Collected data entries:
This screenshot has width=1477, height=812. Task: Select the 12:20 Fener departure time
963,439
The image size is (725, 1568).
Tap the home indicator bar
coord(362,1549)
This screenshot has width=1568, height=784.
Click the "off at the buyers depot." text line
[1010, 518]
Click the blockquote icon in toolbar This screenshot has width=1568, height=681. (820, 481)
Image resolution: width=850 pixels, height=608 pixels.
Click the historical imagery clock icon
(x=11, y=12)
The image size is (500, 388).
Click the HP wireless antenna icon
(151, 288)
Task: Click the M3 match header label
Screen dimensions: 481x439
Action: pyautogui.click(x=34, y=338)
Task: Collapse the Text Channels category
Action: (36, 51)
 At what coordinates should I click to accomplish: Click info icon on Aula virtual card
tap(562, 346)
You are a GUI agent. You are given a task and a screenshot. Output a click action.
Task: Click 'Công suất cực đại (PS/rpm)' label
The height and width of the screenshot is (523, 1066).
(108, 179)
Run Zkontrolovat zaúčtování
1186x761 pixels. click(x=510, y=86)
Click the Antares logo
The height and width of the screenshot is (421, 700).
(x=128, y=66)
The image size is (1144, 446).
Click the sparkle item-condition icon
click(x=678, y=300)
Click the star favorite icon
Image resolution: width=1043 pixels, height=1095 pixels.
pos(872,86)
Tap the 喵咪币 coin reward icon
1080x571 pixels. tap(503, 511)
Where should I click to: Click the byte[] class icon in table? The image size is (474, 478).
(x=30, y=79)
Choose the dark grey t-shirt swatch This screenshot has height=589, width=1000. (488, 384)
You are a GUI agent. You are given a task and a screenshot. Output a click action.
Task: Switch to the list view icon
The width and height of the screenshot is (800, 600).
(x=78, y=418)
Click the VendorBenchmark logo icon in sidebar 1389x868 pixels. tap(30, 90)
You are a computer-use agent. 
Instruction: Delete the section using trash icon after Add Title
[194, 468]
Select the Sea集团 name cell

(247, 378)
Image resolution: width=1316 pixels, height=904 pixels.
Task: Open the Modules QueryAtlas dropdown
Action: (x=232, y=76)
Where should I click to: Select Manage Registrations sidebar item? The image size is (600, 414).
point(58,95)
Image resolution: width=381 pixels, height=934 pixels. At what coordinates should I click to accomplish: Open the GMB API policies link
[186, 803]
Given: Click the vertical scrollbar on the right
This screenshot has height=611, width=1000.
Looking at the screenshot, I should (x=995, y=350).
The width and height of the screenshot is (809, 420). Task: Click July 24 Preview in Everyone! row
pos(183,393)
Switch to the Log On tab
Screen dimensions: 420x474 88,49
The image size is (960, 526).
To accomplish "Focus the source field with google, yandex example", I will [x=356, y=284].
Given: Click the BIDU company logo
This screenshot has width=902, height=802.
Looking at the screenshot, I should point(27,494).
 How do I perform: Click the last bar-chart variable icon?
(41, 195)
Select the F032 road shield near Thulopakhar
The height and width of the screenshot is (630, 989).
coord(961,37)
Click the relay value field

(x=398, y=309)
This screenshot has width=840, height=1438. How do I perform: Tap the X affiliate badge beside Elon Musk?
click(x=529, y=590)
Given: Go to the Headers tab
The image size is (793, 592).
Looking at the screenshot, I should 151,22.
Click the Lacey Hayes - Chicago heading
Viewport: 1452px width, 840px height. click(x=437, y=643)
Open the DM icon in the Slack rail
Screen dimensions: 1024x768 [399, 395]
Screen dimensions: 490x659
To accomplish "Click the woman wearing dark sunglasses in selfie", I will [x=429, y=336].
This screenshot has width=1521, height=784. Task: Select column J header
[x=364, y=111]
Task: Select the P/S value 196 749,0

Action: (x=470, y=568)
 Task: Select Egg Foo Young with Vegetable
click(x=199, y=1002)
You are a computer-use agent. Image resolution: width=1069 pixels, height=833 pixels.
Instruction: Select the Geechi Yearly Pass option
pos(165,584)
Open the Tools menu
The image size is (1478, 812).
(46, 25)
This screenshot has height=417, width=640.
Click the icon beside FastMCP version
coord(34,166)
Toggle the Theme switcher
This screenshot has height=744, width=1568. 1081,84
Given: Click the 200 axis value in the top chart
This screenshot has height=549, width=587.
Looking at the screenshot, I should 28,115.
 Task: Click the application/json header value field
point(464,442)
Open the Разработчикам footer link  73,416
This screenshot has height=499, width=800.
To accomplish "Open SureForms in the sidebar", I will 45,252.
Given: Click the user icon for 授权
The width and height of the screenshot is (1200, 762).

PROBLEM REQUIREMENTS: Reproduce the entries above exactly, but only the lines between the line holding "The width and height of the screenshot is (800, 600)." and the line holding "The image size is (960, 526).", inclusive.

REPLY TO THE EXERCISE:
The width and height of the screenshot is (800, 600).
(x=78, y=418)
Click the VendorBenchmark logo icon in sidebar 1389x868 pixels. tap(30, 90)
You are a computer-use agent. 
Instruction: Delete the section using trash icon after Add Title
[194, 468]
Select the Sea集团 name cell

(247, 378)
Image resolution: width=1316 pixels, height=904 pixels.
Task: Open the Modules QueryAtlas dropdown
Action: (x=232, y=76)
Where should I click to: Select Manage Registrations sidebar item? The image size is (600, 414).
point(58,95)
Image resolution: width=381 pixels, height=934 pixels. At what coordinates should I click to accomplish: Open the GMB API policies link
[186, 803]
Given: Click the vertical scrollbar on the right
This screenshot has height=611, width=1000.
Looking at the screenshot, I should (x=995, y=350).
The width and height of the screenshot is (809, 420). Task: Click July 24 Preview in Everyone! row
pos(183,393)
Switch to the Log On tab
Screen dimensions: 420x474 88,49
The image size is (960, 526).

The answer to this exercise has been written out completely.